Only Congress can (and must) tap the brakes on AI
You could almost hear palms smacking onto foreheads all over the techier corners of the internet last week, after a Google artificial intelligence program began generating pictures of Black founding fathers, a female Pope and other notions that would exist only in the most fringeprogressive alternate reality.
This was the unintended result of a legitimate but rushed attempt by Google to program out AI’s disturbing tendency toward racism and misogyny.
The episode illustrates just one of the many unforeseen challenges ahead regarding a technology that holds more promise — and more potential for societal havoc — than any since the creation of the internet itself.
Yet all the incentives for the companies developing the tech — Google, Meta, Microsoft, Amazon and a galaxy of less-familiar names — are toward rolling out their programs as quickly as possible in what amounts to an AI arms race.
The implications are too far-reaching to leave to the profit-driven feeding frenzy that is the tech industry. Congress must stop dithering on AI and set up a regulatory structure as soon as possible to govern its development and use.
The positive practical applications of AI are already astonishing. Medical diagnostics, drug discovery, manufacturing robotics, educational materials, cybersecurity, transportation advances, retail efficiencies — these are only a few of the many real-world endeavors where some form of AI is being regularly utilized to carry out complex processes faster and better than people alone can.

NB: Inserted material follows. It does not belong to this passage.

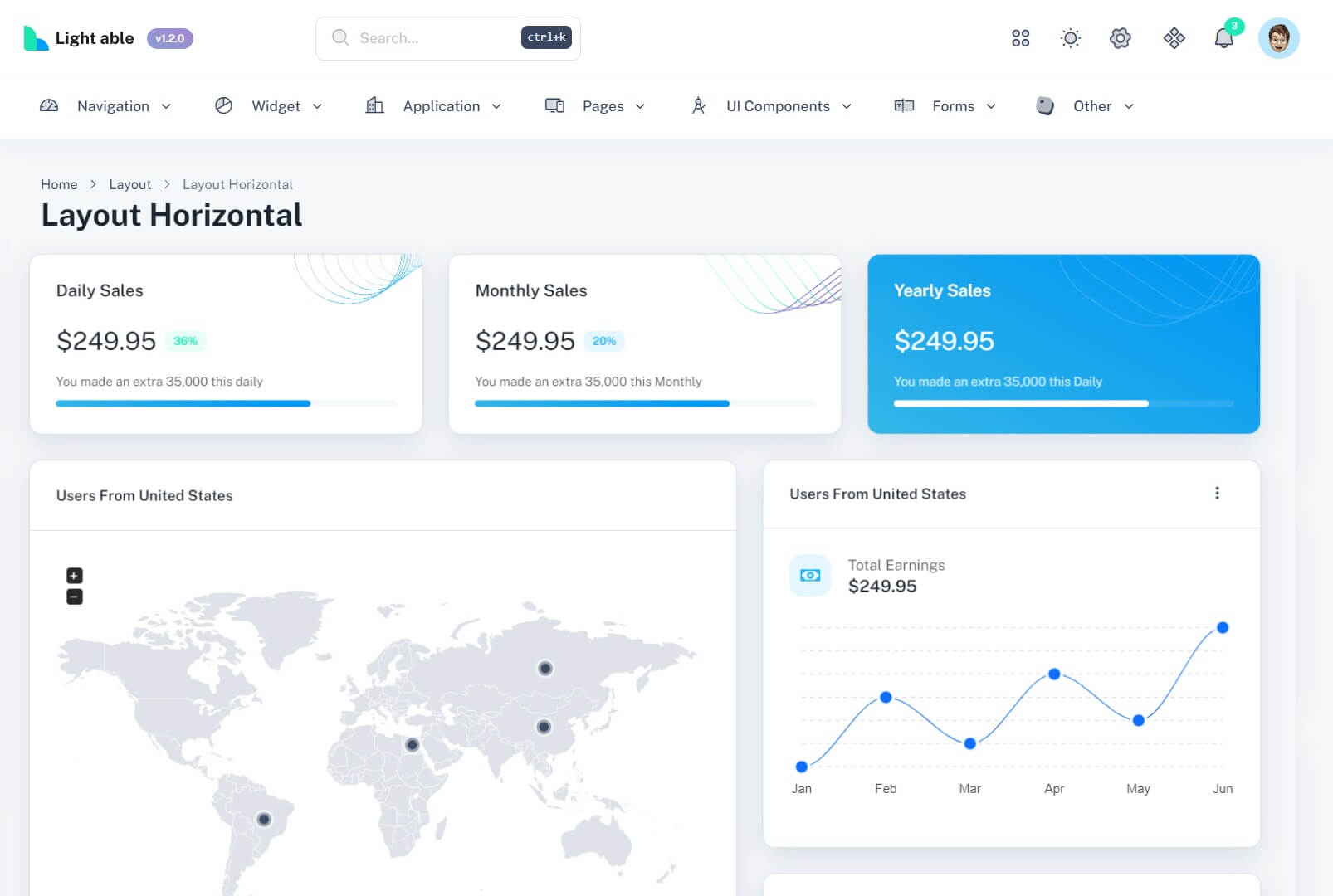Open the settings gear icon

The darker side of the technology has been demonstrated as well, though, particularly in the area of misinformation and “deepfakes.” One of these cloned President Joe Biden’s voice in a robocall urging voters to sit out the New Hampshire primary. Another produced a vulgar video involving the president and his granddaughter. Yet another shows Hillary Clinton endorsing Republican Florida Gov. Ron DeSantis for president.

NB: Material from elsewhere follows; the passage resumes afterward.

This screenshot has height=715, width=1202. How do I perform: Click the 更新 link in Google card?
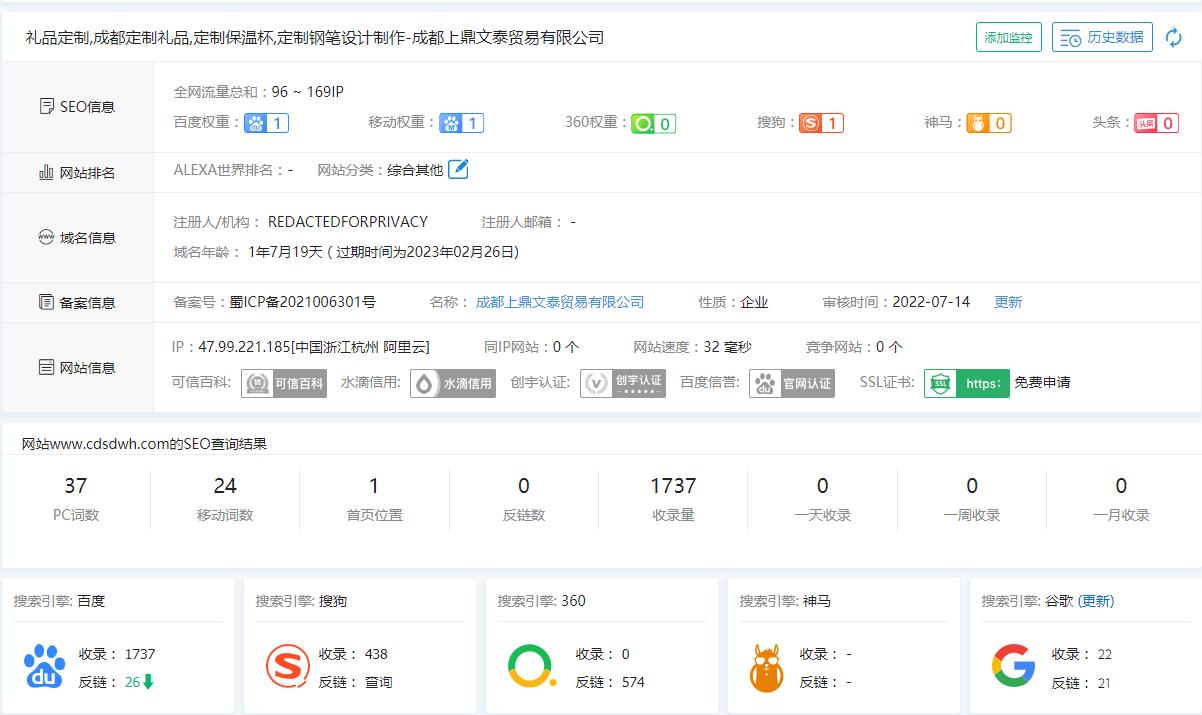1095,601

None of this actually happened, but all of it looked and sounded real.
Distrust in institutional norms is among the biggest threats to American democracy today, and malignant use of AI technology could worsen that situation in almost unfathomable ways. And that’s before even considering how identity thieves, con artists and even terrorists could abuse this technology. The Biden administration has nibbled at the edges of the issue with an executive order offering largely nonbinding guidelines for development and use of AI. Congress is talking — and talking and talking — on the issue. But it hasn’t offered a coherent legislative strategy.
If the federal government doesn’t slow this down for the sake of societal safety, profit-driven competing entrepreneurs have already shown they aren’t going to tap the brakes on their own. Last week’s Google debacle is instructive. Bloomberg said it best in a recent headline: “Google’s AI isn’t too woke. It’s too rushed.”
The same could be said of AI technology more broadly. And it’s a failing that could ultimately cause far bigger problems than just embarrassingly ahistorical imagery.